Hum Engagement Time Machine

Griffin McCauley, Eric Tria, Theo Thormann, Jake Weinberg

UVA MSDS Capstone Project 2023

Project Overview

Using first-party data collected from the customer data platform (CDP) Hum, we developed a model that can accurately classify the online readers of an academic publisher as being high- or low-quality based on their early-stage engagement profiles. Hum’s relational database contains over a dozen tables and almost 100 features in total. Using these tables, we engineered four new variables to serve as the basis of our analysis that illuminate differences between high-value and low-value user behavior. Through a combination of k-means clustering for determining training labels and a multilayer perceptron (MLP) for predicting which of our client’s users belong to each cluster, we were able to identify what characteristics are indicative of high- versus low-quality engagement. We also demonstrated our model’s ability to distinguish between these two profile types off of only a small volume of user data.
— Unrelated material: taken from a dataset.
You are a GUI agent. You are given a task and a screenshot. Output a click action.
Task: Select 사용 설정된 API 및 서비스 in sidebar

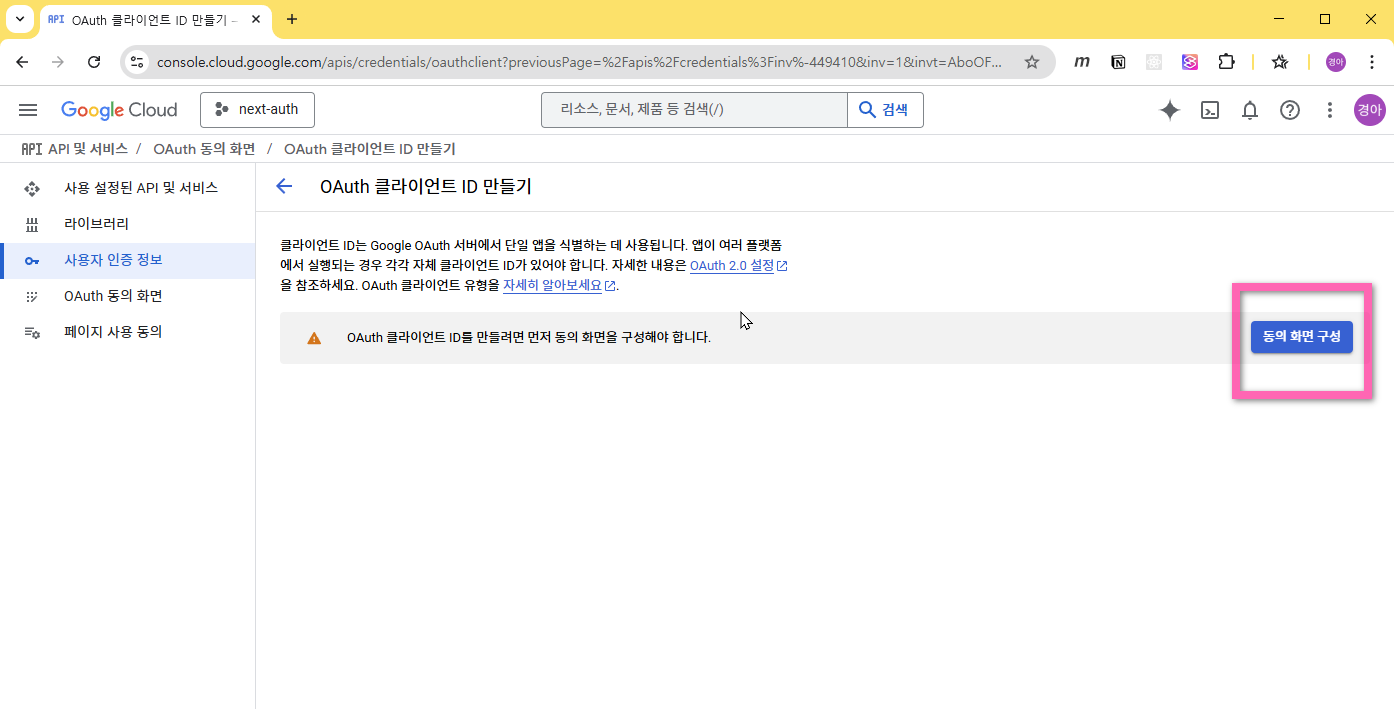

To ensure our analysis was interpretable and marketable for our sponsor, we purposefully limited our classification to two clusters. This enabled us to see striking patterns across the four features in question that strongly resembled the tendencies of a good user: a low number of articles read per event (signifies deeper engagement levels), a lower percentage of content that was reached through Google (as opposed to a more scholarly source such as PubMed or the publisher themselves), a lower percentage of content read that was an article (indicates engagement with figures and tables), and a high number of events performed per day engaging with the platform. Our MLP model leverages these four features derived from the users’ first 16 events (which is roughly equivalent to four total article reads due to the nature of how events are being tracked in the platform), and, based solely upon these features from the first 16 events, our MLP model is able to predict whether a user is high- or low-quality with 95% accuracy. While the innovative data cleaning and impressive model performance produced through this project are valuable on their own, these developments are additionally exciting as the engineered features and this model framework will now be able to serve as foundational components in the burgeoning field of digital academic publisher engagement.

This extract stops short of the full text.